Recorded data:

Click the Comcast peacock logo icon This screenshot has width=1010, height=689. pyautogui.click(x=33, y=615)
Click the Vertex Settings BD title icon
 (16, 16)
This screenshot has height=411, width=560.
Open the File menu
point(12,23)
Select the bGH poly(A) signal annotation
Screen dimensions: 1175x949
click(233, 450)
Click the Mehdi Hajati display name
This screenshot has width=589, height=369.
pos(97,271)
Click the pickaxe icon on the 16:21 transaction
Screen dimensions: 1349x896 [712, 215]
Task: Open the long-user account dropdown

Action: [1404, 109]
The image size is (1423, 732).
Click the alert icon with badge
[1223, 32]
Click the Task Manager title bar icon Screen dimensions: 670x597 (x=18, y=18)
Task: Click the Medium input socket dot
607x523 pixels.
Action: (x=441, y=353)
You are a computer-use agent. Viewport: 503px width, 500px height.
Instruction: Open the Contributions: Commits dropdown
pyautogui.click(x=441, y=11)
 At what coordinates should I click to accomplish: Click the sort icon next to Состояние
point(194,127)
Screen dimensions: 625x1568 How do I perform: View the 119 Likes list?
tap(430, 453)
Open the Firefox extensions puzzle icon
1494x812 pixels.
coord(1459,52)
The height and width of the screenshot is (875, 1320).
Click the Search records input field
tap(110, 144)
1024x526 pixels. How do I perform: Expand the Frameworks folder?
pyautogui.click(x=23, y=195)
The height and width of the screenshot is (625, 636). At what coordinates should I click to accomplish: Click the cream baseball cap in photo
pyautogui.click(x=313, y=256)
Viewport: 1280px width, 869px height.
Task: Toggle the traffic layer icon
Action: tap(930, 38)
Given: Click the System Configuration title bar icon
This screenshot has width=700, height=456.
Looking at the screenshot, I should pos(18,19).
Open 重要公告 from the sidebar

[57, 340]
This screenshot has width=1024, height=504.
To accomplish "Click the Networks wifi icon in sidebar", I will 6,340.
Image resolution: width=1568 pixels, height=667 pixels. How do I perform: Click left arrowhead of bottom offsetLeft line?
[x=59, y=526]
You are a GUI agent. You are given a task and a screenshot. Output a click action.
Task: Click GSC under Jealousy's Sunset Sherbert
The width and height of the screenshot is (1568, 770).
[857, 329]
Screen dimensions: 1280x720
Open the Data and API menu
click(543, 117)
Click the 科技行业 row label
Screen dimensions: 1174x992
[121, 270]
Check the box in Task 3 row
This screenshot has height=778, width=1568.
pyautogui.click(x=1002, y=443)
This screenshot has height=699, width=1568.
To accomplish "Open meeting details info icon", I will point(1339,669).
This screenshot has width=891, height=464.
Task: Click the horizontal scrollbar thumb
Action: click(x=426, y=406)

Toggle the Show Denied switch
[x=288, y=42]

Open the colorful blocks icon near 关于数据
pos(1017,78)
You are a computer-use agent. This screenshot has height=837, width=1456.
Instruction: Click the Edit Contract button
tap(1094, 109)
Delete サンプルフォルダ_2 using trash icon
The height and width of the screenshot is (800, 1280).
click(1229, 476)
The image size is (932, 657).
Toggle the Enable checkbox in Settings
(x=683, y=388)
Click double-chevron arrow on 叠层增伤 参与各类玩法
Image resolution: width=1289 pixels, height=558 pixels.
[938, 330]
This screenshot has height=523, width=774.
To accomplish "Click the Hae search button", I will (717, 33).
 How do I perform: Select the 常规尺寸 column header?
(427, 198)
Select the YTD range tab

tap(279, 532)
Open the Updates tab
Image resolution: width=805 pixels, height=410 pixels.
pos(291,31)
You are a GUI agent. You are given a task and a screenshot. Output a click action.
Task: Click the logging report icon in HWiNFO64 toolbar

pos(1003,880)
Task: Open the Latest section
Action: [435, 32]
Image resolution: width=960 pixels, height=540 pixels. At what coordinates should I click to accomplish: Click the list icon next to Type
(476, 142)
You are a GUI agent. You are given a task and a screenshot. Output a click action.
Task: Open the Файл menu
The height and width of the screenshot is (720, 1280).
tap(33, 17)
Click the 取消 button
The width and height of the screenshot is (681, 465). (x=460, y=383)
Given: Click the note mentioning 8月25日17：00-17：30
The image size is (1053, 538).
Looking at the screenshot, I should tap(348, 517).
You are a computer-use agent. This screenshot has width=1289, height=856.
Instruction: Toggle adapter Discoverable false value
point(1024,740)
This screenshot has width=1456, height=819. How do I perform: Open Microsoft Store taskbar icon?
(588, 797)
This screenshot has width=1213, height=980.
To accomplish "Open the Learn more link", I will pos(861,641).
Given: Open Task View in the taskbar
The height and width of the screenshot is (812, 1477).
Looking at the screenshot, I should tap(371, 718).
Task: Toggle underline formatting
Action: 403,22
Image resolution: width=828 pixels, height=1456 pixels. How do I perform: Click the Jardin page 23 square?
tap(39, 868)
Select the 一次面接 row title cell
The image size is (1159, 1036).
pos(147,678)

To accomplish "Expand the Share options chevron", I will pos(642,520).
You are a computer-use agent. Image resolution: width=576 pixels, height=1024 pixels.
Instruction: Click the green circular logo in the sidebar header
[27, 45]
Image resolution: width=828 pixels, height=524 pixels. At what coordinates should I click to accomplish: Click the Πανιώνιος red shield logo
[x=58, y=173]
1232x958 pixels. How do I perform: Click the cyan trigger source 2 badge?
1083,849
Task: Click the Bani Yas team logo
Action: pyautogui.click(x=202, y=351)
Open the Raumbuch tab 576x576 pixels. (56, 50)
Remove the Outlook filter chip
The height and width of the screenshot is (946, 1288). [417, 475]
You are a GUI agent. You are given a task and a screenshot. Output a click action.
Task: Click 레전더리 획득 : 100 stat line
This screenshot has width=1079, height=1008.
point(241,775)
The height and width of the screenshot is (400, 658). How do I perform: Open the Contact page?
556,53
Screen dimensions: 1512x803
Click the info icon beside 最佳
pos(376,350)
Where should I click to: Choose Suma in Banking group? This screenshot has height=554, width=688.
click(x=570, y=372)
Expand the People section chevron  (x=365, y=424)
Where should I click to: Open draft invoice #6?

● EXERCISE REQUIREMENTS:
Where a line of the entries holds the string "chevron", include it in the count, and give only the final number.

● OUTPUT OF THE TASK:
3